> Requirements
Reproduce the following lines verbatim.

> Input records
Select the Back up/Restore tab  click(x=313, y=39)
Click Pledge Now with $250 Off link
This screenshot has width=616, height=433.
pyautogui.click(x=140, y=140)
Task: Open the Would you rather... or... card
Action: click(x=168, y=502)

> Exercise response
Select the Back up/Restore tab  click(x=313, y=39)
Click Pledge Now with $250 Off link
This screenshot has width=616, height=433.
pyautogui.click(x=140, y=140)
Task: Open the Would you rather... or... card
Action: click(x=168, y=502)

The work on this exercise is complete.